How to confirm whether Motherboard or PSU has died!!!

mgph

Distinguished
Oct 17, 2008
30
0
18,530
My rig has been running for more than 6years and started from last 2 months, sometimes it couldn't boot up, power on -> power LED on and fans run -> power off itself -> repeat itself. It went back to normal if I unplugged PSU power cord, wait a few seconds, and then plugged in. It happened the same again yesterday and this time, it couldn't go further no matter how many times I tried using different methods, cables remove, GPU remove, etc.

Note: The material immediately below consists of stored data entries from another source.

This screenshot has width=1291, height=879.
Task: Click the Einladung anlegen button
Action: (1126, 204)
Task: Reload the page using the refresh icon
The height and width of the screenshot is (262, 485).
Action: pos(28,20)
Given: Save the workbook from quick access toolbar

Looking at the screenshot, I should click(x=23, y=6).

I suspected the PSU (CM Silent Pro 850w). So I replaced with Thermaltake TPG 1050w. It initially run fine and booted into desktop, after a few seconds, freeze. No response from everything, mouse pointer, keyboard, or even power button. On/off power cable & PSU switch, it happened the same, booted into windows then freeze. After 2/3 times failed, it went back to the previous state, power on -> power LED on and fans run -> power off itself -> repeat itself until PSU switch off. I couldn't even have a chance to try in safe mode. Now I have removed the power cable and I'm worried if my new PSU has died again due to my rig's possible internal shocks. My friend suggested that it could possible be MOBO because the PSU fan is running whenever the system is on. In last 2/3 months, strange things such as BIOS screen appeared in color corruptions, BSOD without running anything, desktop/in games freeze a few times, etc. caused me to force hard reset.

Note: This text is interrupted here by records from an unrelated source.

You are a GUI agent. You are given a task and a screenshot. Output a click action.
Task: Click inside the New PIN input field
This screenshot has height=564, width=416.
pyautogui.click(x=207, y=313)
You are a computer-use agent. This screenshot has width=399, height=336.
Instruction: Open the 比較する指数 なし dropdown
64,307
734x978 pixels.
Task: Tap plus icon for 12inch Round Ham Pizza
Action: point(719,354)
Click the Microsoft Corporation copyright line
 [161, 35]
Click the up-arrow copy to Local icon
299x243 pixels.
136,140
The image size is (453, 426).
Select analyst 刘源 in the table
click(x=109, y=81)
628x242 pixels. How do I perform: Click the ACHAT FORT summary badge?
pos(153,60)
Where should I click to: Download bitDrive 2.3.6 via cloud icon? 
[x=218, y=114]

My current rig is as follows:
CPU: i7-930
MOBO: Asus P6X58D-E
GPU: R9 290 Sapphire tri-x 4gb
RAM: Xtreme DDR3 1866 6gb (3x2gb)
OS HDD: OCZ Vertex 2 60gb
PSU: CM Silent Pro 850w --> Thermaltake TPG 1050w
Casing: CM 690 II

I posted a thread here yesterday for my rig upgrade and here is the link: http://www.tomshardware.com/answers/id-2642567/upgrading-930-4790-sapphire-290x-tri.html. Now my rig is totally in deathzone :(

Thank you so much in advance!!!
 

videobear

Honorable
Feb 27, 2012
103
0
10,710
Try both your power supplies in another machine. If they work there, the problem is your motherboard.

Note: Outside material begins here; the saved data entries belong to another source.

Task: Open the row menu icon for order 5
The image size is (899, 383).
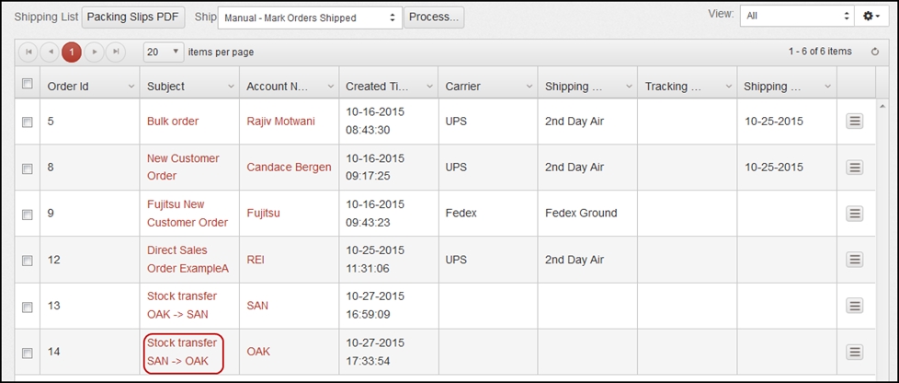Action: pos(854,122)
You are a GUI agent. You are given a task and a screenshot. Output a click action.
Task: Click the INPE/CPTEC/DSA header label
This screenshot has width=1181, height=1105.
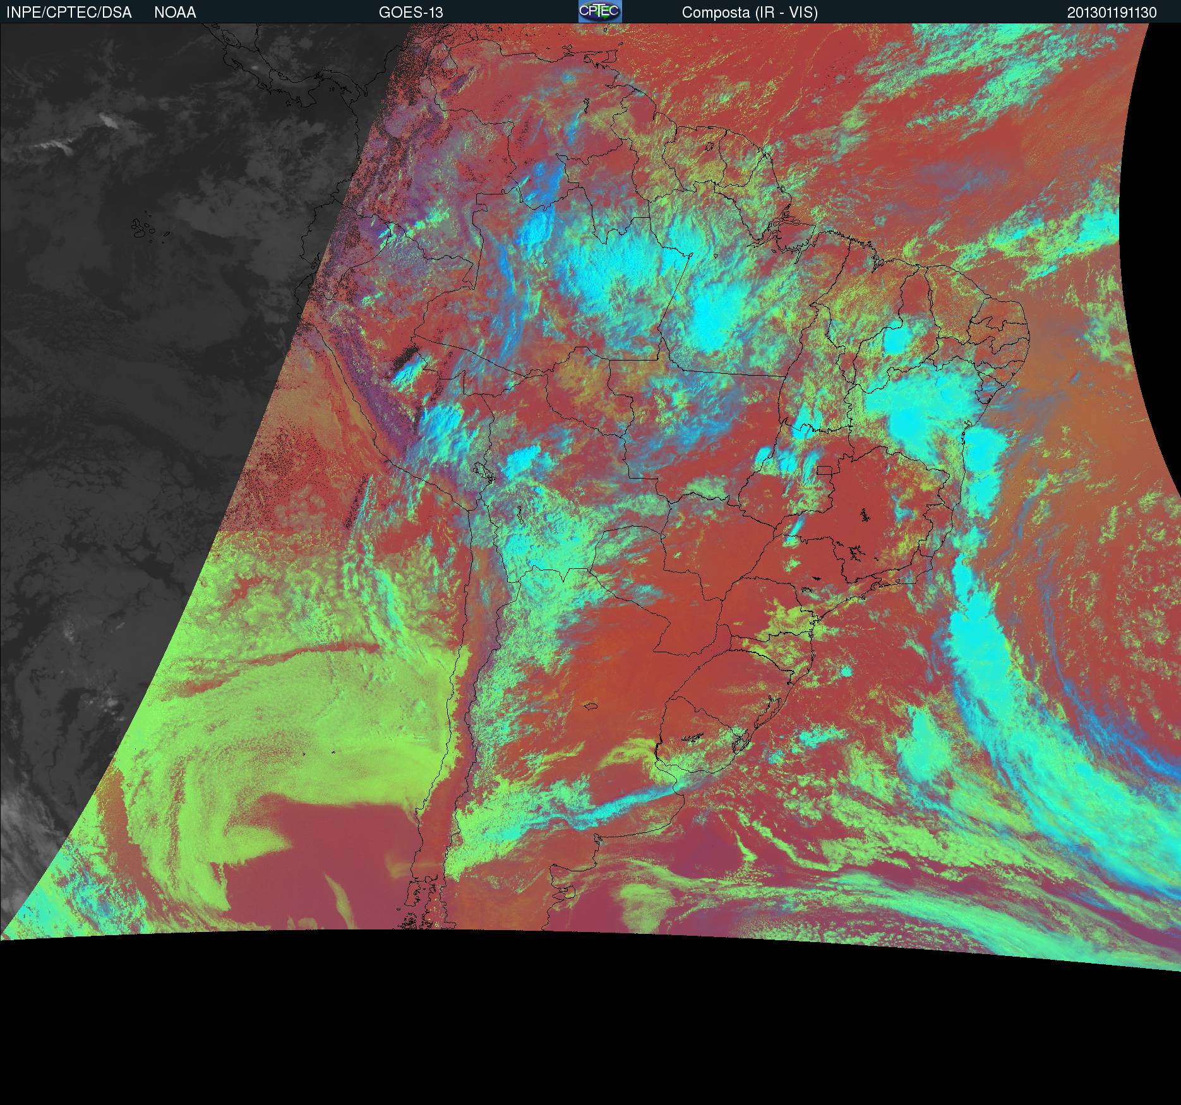pos(69,13)
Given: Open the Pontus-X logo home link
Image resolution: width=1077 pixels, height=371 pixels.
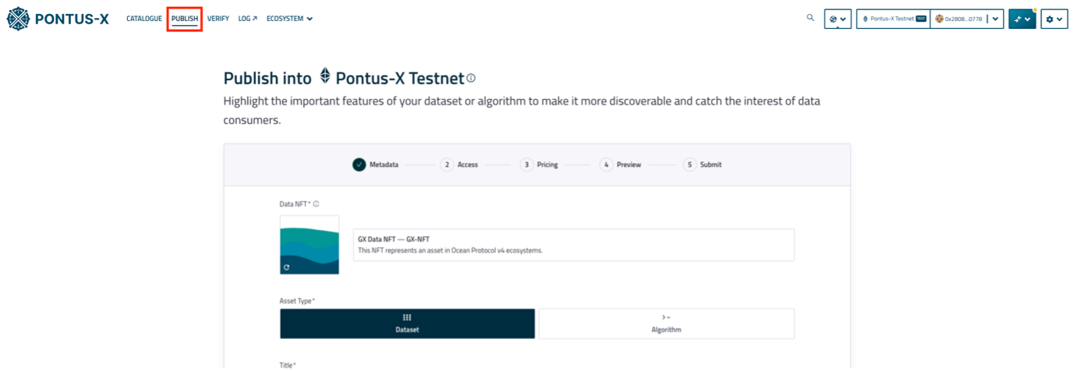Looking at the screenshot, I should point(58,18).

If you don't HAVE another machine, see if you can borrow a friend's. Or, measure the voltages produced by the power supplies using an inexpensive digital multimeter, although this won't tell you how the PSUs are acting under load.
 

mgph

Distinguished
Oct 17, 2008
30
0
18,530


I will try testing PSU. Is there anyway to test the motherboard ?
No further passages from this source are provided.